Above pictures burned native vegetation following wildfire
As I write this article, vast areas of California are engulfed in flames. Devastation from active California fires exceeds what can even reasonably be called tragedy. It is armageddon where the fires burn, as it was last year with fire elsewhere in California. Fire armageddon has become an annual and sometimes ongoing event in California as climate change, drought and low fuel moisture, rapidly accumulating fuels from invasive annual weeds and other exotic plants, loss of ecological resilience in wild areas, and other factors support ideal conditions for vast infernos.

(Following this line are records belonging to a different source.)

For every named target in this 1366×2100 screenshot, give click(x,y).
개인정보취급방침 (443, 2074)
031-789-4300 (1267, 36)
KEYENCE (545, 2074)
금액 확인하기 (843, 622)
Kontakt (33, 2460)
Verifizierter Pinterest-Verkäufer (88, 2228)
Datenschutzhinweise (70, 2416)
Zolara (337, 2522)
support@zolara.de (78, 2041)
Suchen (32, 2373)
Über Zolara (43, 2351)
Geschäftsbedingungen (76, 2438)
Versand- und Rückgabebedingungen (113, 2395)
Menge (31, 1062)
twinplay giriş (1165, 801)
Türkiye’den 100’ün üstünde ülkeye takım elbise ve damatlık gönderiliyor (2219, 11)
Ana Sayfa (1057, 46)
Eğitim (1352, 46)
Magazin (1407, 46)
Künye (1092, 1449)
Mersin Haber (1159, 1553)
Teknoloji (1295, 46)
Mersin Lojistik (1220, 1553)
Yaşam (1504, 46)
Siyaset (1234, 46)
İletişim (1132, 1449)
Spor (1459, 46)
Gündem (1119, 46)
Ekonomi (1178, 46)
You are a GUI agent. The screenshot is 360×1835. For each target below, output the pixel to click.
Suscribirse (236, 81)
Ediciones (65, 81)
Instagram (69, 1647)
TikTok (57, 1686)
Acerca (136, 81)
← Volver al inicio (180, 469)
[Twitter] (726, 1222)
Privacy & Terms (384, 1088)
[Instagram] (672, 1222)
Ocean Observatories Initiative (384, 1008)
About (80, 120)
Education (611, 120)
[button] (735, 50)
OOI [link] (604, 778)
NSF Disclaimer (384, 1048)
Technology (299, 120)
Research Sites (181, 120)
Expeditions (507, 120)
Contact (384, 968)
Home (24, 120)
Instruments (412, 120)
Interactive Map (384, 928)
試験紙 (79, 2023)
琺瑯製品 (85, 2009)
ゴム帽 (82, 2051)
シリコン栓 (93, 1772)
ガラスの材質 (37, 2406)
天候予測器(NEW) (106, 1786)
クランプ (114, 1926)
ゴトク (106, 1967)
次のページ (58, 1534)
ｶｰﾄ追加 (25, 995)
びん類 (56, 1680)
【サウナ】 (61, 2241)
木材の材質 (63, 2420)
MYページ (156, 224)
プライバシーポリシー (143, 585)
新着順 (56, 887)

The Camp Fire in Butte County has been confirmed as the most-destructive fire in modern California history, and also appears likely to be confirmed as by far the deadliest as measured in loss of human life. The second-most-destructive fire in modern California history was the 2017 Tubbs Fire in Napa and Sonoma Counties. As of today, 5 of the 10 most-destructive fires in California’s history as officially measured by CalFire occurred within the past 2 years.
The Woolsey Fire in Southern California was at 10% containment after a few days, burning actively in much of the territory between Los Angeles City and Ventura County, with at least 83,000 acres burned, over 200,000 people evacuated, hundreds of structures and homes destroyed, unknown loss of human life, vast loss of wildlife, massive plant/tree and ecological destruction, and with direct ongoing threat to both wild and populated areas.
Beyond the heartbreaking human stories and losses, the impact of these fires extends to the annihilation of animal and plant lives and populations. These fires are an environmental tragedy, part of the long process of catastrophe that accompanies widespread ecological destruction and planetwide climate change. The release of carbon and pollutants into the atmosphere from these fires supports the cycle of further catastrophes across the globe. When these fires are extinguished, the larger environmental conditions, cycles, and issues that caused them will remain, and are in need of attention and unified action if we are to prevent or even meaningfully reduce annual fire armageddon in California.
Our thoughts and hearts are with those whose lives and homes have been devastated. Many of us living in and near Los Angeles who aren’t directly threatened have friends, loved ones, colleagues, acquaintances, and neighbors who live in affected areas, have been evacuated, and may have lost homes.
Many opportunities are available for immediate support of disaster-relief efforts. I encourage all who read this to look at the reality of what is occurring, to recognize that this is happening to all of us and that over time such disasters may directly impact each of us in turn, and to help in whatever way you are able or as you are called.